If you go the traditional corporate webdev route, and budget in worse case scenarios for AWS and other cloud services, it’s a lot harder to break even. You necessarily have to think bigger in every dimension - more customers, more support staff, more features, more marketing, more commitment, more everything.
If you went all in on Zig from day 1, then you can execute on good ideas with very little risk of it getting out of hand.
There is an infinite number of neat project ideas with limited market sizes that never get off the back burner, because the minimum total commitment of doing it right are out of reach for a lot of people. So you end up sucking it up doing the 9-5 corporate stuff whilst your neat project ideas rot away in your neat ideas journal instead.
You can substitute “zig” here with any low level, low dependency, hardcore tooling if you like.
One application I can see is in providing better tooling to the high level move-fast-and-break-things languages.
An example of this is with Frankenphp which provides multithreading support to the php ecosystem and is written in golang.
If php developers just wanted a server with better performance and concurrency while not having to learn a new language, Frankenphp could be a great choice.
I think zig would probably be best utilized for web dev in this way, not requiring users to know all the intricacies of both a new language and a different paradigm (low level development) but instead just giving new efficient features to existing tools.
That’s an interesting one… I’ve used similar tools in the past (Laravel Octane, Swoole), but always felt left out in the cold using them.
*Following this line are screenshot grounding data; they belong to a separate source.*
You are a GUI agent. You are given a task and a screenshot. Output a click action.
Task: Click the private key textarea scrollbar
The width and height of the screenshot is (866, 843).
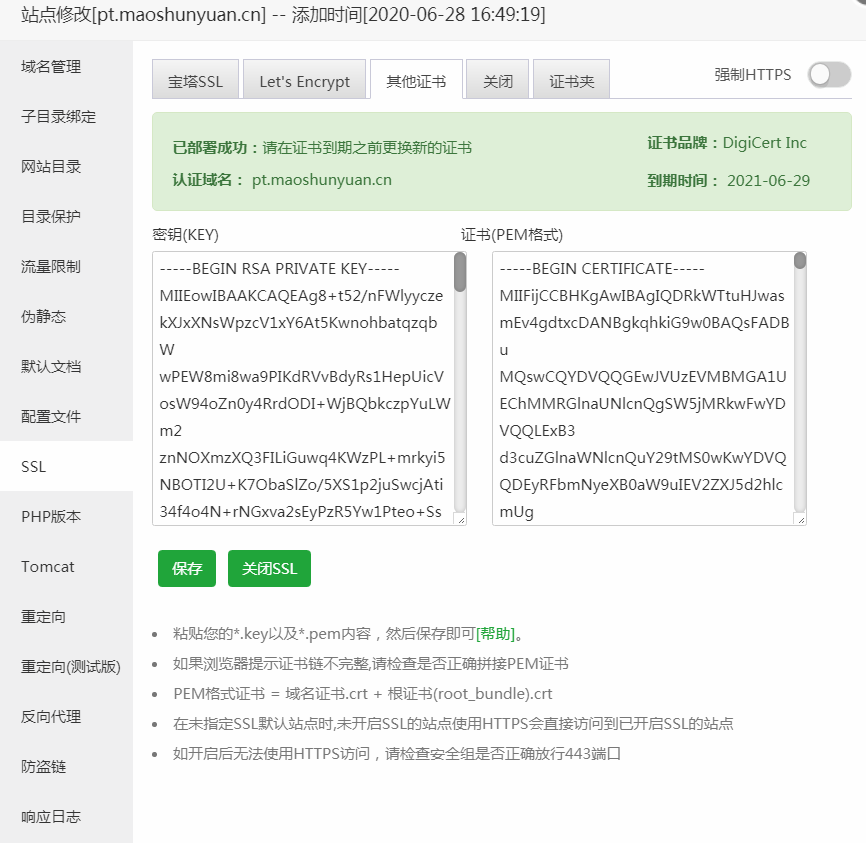460,273
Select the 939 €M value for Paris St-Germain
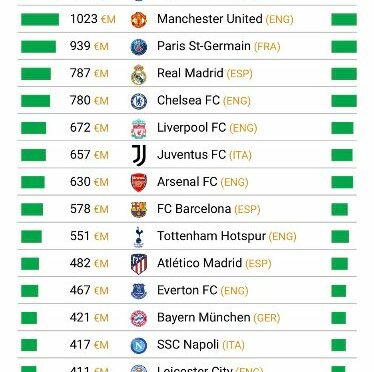 [x=89, y=46]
On a more Zig note though, you could argue that Zig is already used in web development in the form of Bun.
Having done years of full-time (low performance) web dev and just a touch of Zig, (meaning my opinion is irrelevant, I guess?) I would say that if Zig wanted to compete with Rust as a performance centric webserver language, they would need to add string manipulation to the standard library. So much of web dev involves concatenating strings, filling templates, trimming spaces, and so forth.
My process generally goes like this:
PHP (or js) → go → Zig
And it’s always hard for me to justify the jump to Zig when go is so much faster to develop with.
That being said, if you use ZMQ or similar for your worker queues, you can use any (or all) of these languages, and Zig slots in there perfectly.
I have built full NATS client specifically for this purpose. I wanted to have more and more of the backend in Zig. I was previously doing it using HTTP, but it turned out that having a NATS server is even easier to integrate for me, plus you can use other NATS JetStream features for free.
I’m not sure Foreign Worrkers even solve the problem really, because Laravel’s Queue (and Symfony’s too) are fully synchronous. IMO, it’s really best suited for sending email, running database maintenance and tasks like that. If you need real-time updates or proper background tasks you’ll have a much nicer time just picking golang from the start.
Incedentily, I think Laravel is the anti-zig if we’re looking for web framework inspiration- everything about it is magical and hidden definitions. When you need to manually run a plugin that generates thousands of lines of helper code just to get basic LSP features, something has gone horribly wrong.
Just a quick clarification - tokamak is supposed to be more about structure/architecture and maintainability (dependency-injection, built-in libs for common use-cases). It is only fast thanks to httpz.
You can use httpz alone, but tokamak is really thin layer on top of it (in the end, it was not planned like this but it fits in really nicely).